Material for the task: Begin

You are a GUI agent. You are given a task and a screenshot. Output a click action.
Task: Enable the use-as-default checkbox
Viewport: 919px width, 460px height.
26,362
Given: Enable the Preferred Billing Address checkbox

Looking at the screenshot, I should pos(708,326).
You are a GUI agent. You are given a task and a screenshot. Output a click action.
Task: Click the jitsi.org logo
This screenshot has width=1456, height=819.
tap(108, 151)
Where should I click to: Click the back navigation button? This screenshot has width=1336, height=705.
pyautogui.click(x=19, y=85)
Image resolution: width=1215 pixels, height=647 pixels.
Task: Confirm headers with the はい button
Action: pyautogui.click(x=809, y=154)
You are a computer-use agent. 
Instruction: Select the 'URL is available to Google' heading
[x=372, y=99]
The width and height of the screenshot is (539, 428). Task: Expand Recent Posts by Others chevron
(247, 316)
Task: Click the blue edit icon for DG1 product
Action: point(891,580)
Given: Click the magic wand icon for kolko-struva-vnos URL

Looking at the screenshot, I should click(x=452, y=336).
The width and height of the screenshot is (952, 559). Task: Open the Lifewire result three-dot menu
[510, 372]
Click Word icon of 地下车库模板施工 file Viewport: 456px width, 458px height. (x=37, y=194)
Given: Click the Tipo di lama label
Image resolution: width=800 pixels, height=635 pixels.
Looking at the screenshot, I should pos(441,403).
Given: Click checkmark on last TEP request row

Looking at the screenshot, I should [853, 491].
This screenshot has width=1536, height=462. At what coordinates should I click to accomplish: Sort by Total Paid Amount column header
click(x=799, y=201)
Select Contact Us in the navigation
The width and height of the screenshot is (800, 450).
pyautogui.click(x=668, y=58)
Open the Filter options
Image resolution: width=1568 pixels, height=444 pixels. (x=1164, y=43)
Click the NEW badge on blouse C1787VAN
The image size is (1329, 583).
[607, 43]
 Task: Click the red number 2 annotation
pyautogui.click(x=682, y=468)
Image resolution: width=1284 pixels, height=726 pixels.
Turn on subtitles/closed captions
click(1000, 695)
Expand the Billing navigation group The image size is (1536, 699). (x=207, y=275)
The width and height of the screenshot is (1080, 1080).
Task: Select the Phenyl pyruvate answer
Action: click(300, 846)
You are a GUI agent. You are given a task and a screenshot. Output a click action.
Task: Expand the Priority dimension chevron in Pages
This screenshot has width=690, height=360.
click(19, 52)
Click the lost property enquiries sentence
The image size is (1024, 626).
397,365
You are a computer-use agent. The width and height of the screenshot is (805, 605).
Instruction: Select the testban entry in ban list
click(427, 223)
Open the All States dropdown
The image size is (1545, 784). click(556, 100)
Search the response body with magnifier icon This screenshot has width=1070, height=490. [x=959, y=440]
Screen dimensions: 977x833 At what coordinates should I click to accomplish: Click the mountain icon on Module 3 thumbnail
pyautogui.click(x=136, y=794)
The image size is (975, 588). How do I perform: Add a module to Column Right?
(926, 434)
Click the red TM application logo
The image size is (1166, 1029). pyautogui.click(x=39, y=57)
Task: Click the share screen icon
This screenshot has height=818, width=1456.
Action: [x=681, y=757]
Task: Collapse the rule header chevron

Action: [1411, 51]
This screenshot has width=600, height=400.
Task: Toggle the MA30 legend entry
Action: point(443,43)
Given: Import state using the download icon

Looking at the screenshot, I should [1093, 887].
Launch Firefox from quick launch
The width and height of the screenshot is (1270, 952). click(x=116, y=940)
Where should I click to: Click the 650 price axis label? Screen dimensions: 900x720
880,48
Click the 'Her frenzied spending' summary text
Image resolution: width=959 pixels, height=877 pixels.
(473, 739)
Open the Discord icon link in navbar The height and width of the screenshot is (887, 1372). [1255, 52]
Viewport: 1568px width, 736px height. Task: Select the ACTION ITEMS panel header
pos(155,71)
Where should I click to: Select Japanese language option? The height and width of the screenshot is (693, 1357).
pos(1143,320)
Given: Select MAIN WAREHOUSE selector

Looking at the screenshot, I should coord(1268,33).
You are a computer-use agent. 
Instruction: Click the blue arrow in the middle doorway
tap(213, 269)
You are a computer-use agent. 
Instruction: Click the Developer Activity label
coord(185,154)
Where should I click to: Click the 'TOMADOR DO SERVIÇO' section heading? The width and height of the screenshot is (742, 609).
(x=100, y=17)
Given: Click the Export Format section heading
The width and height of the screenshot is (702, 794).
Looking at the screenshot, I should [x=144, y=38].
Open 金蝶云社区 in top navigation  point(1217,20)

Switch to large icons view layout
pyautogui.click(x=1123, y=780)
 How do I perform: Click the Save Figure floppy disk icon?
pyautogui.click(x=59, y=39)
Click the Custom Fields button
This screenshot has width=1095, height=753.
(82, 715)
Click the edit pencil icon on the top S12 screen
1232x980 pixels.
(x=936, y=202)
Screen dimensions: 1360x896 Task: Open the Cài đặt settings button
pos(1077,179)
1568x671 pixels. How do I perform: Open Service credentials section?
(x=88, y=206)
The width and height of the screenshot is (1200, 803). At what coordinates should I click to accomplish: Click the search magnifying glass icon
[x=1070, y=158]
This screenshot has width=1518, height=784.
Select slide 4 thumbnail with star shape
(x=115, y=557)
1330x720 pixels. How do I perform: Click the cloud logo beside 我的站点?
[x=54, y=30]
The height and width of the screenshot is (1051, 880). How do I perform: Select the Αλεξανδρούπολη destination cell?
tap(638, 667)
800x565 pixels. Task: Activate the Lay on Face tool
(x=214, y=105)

Material for the task: End

§ Exercise brief: The lines above, starting at the one with "Given: Click the magic" and ending at the one with "Task: Expand the", are the only ones to return, exactly as written.

§ Answer space:
Given: Click the magic wand icon for kolko-struva-vnos URL

Looking at the screenshot, I should click(x=452, y=336).
The width and height of the screenshot is (952, 559). Task: Open the Lifewire result three-dot menu
[510, 372]
Click Word icon of 地下车库模板施工 file Viewport: 456px width, 458px height. (x=37, y=194)
Given: Click the Tipo di lama label
Image resolution: width=800 pixels, height=635 pixels.
Looking at the screenshot, I should pos(441,403).
Given: Click checkmark on last TEP request row

Looking at the screenshot, I should [853, 491].
This screenshot has width=1536, height=462. At what coordinates should I click to accomplish: Sort by Total Paid Amount column header
click(x=799, y=201)
Select Contact Us in the navigation
The width and height of the screenshot is (800, 450).
pyautogui.click(x=668, y=58)
Open the Filter options
Image resolution: width=1568 pixels, height=444 pixels. (x=1164, y=43)
Click the NEW badge on blouse C1787VAN
The image size is (1329, 583).
[607, 43]
 Task: Click the red number 2 annotation
pyautogui.click(x=682, y=468)
Image resolution: width=1284 pixels, height=726 pixels.
Turn on subtitles/closed captions
click(1000, 695)
Expand the Billing navigation group The image size is (1536, 699). (x=207, y=275)
The width and height of the screenshot is (1080, 1080).
Task: Select the Phenyl pyruvate answer
Action: click(300, 846)
You are a GUI agent. You are given a task and a screenshot. Output a click action.
Task: Expand the Priority dimension chevron in Pages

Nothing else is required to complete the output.